In a tragic turn of events, Hugh Timmoney, aged 24, died when a tree was blown into his car as he drove his wife Evelyn to hospital to give birth to his son Andrew. Another man, who had taken his wife to the maternity hospital before the storm hit, returned home to find his flat had collapsed.
Newspapers also reported on the desperate conditions at sea for ships. In the North Sea 19 men in the rig ‘Sea Quest’ were tossed around by 25 feet waves and two newly built vessels, one a 15,000 ton refrigerated ship, broke away from their moorings. Joseph Ayre, the ship’s cook, Ewen Morrison a deckhand, and Matthew Hanton, a boiler-man, all drowned when the Clyde Port Authority dredger ‘Cessnock’ capsized and sank 300 yards off Princess Pier, Greenock.
Lee Meow Kua was a Malaysian physiotherapist living in Glasgow. She died at the Western Infirmary on the morning of 15 January from crush injuries she sustained in the storm.
In Edinburgh, William Anderson, a printer’s packer, and his wife Elsie died in their home at 7 Northcote Street, Edinburgh, when masonry fell through their bedroom. In the following months, the ‘Glasgow Herald’ reported that fourteen families who had lived in the four-storey tenement with the Anderson family were too afraid to return to the building because of its unsafe condition after the storm.

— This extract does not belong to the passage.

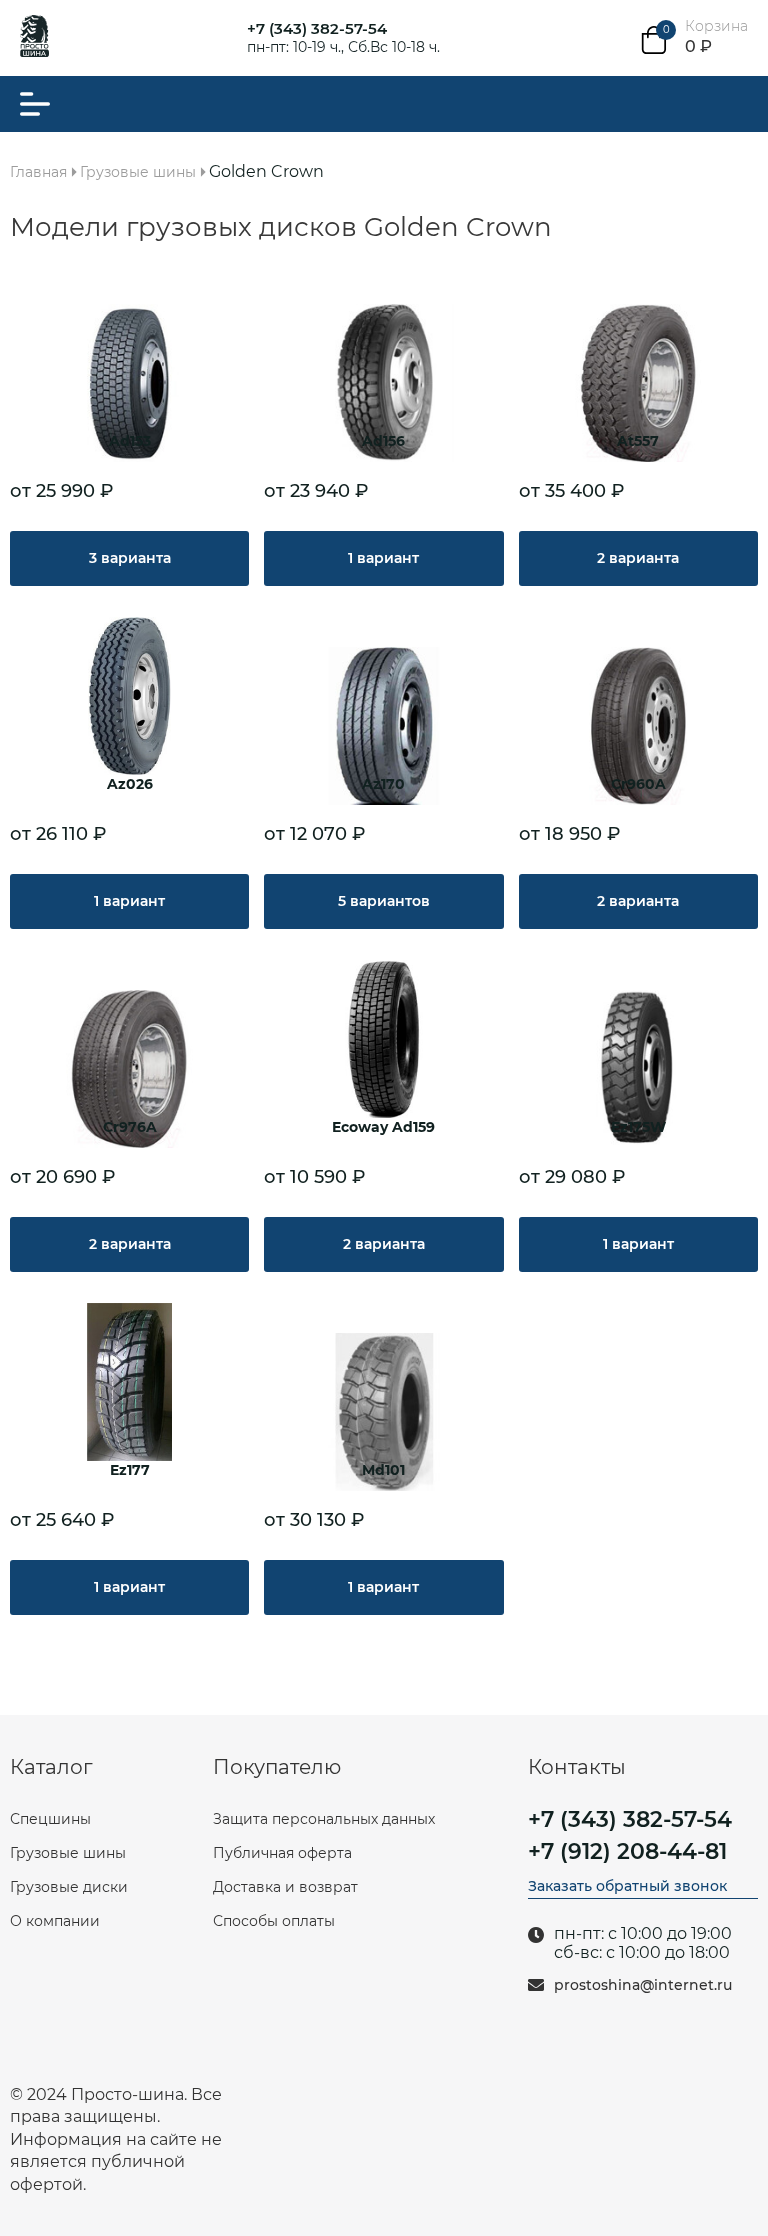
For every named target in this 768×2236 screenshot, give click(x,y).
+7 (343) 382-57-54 (317, 28)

Other areas outside Glasgow and Edinburgh were also affected by the hurricane. In Fife, which suffered damage to 4,500 local authority properties and 2,000 private homes, the Reverend Alexander Cameron and his wife were seriously injured when a chimney head crashed through the roof of their house. In Dundee Mr and Mrs Alexander Clark woke when their living room ceiling fell in after two chimney heads crashed through their house.
Ex-Prime Minister Edward Heath commented on the tragedy saying ‘it is hard to visualise what happens when three tonnes of solid masonry falls through a roof, it goes through the roof, the next floor and the next, creating a bomb crater in the basement, leaving only death behind it.’

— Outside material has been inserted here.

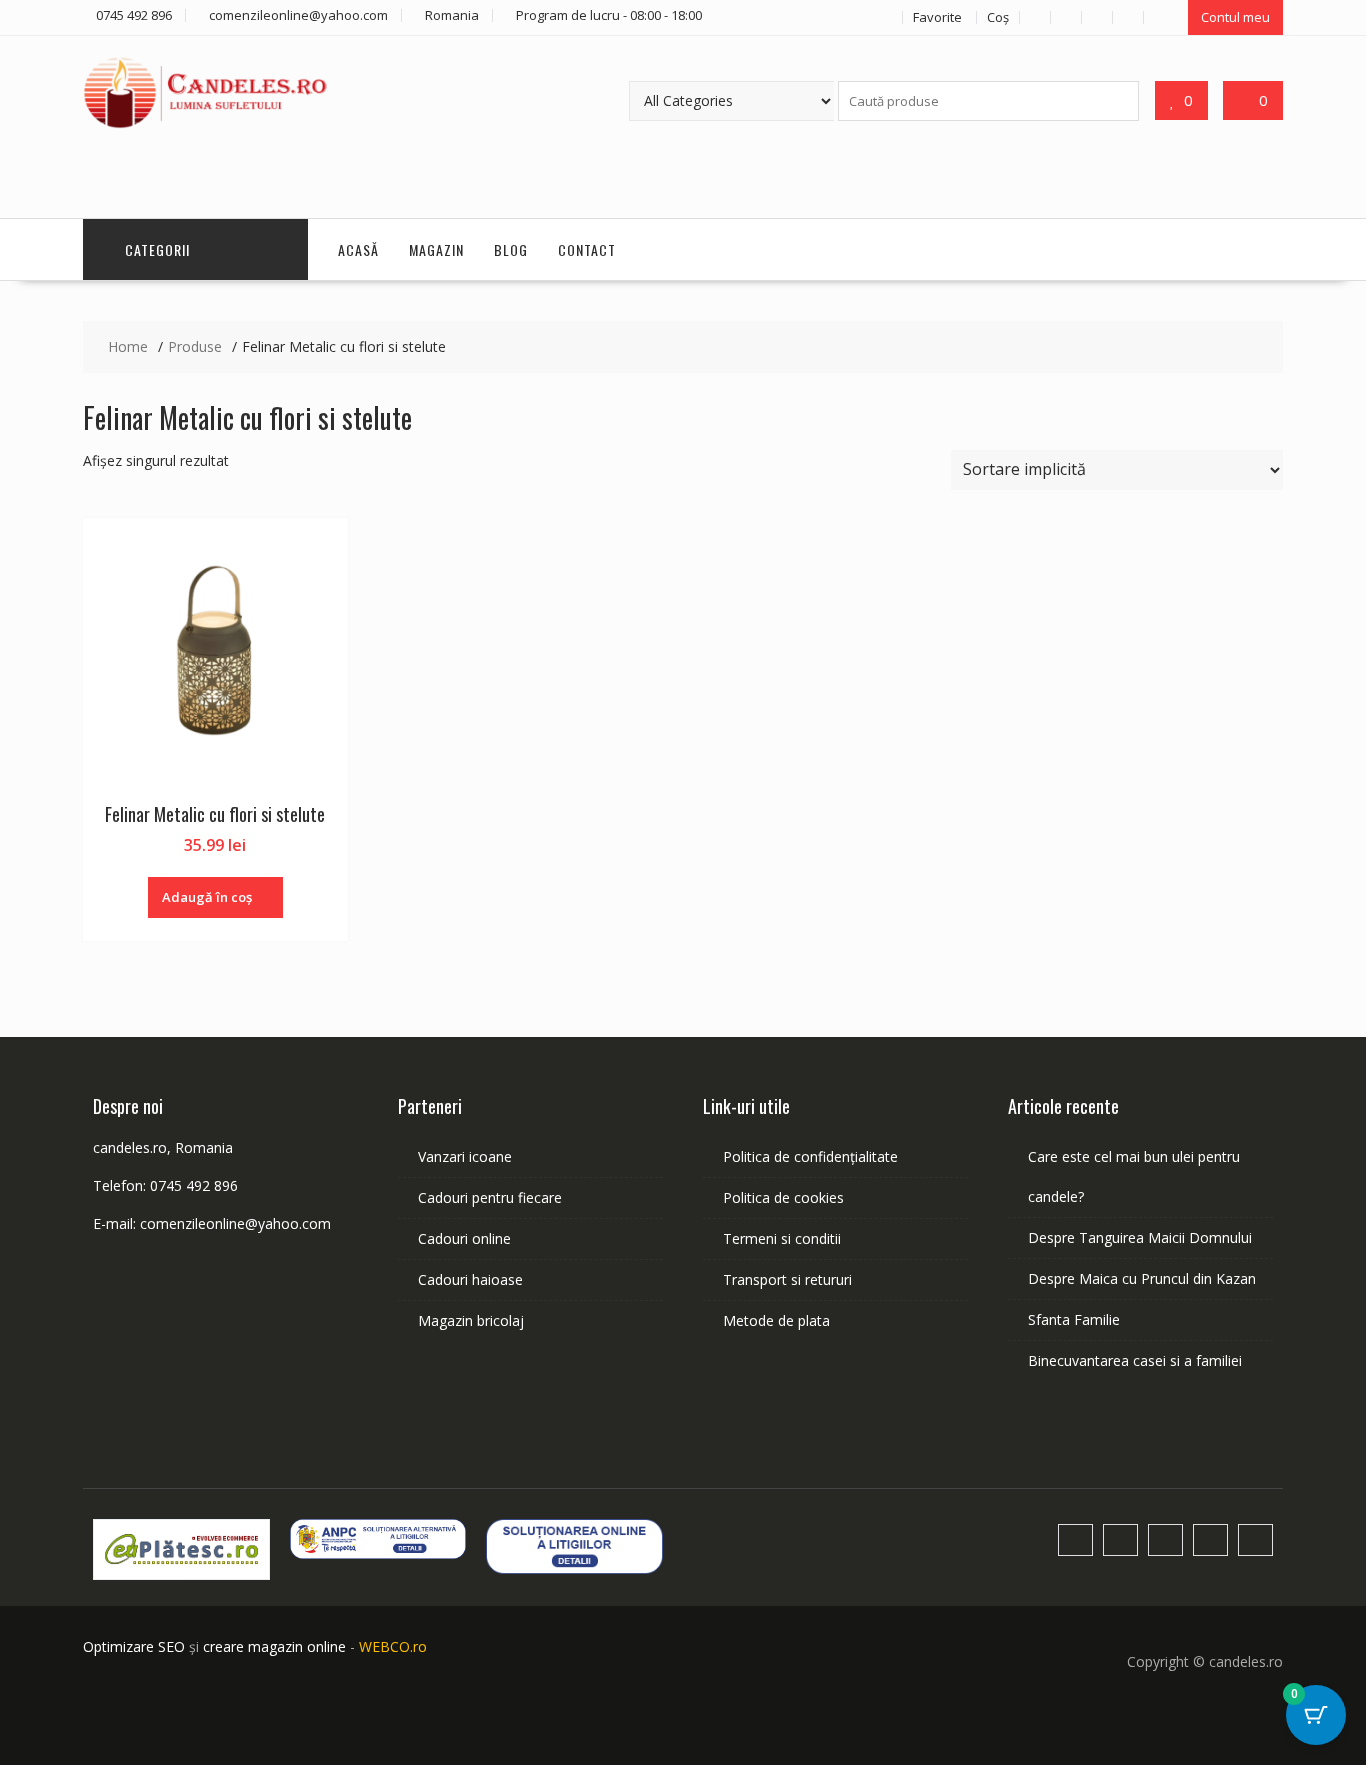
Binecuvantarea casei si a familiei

The Queen sent a message to the Secretary of State for Scotland sending ‘our deepest sympathy to those who have been bereaved, and to those who have suffered in the devastation.’
Those left alive and uninjured faced the task of rebuilding their homes. The storms highlighted the poor conditions of many properties across Scotland, particularly in Glasgow, where 52 buildings had collapsed in the hurricane and almost 29,000 roofs were damaged. Many thousands of properties were considered to be unfit for habitation or became irreversibly sub-standard in their condition. For over a year after the storm, a lack of workmen available to mend the damaged properties left families to live with tarpaulins over the holes in their roofs. The total cost of damage to property across Scotland was £30 million.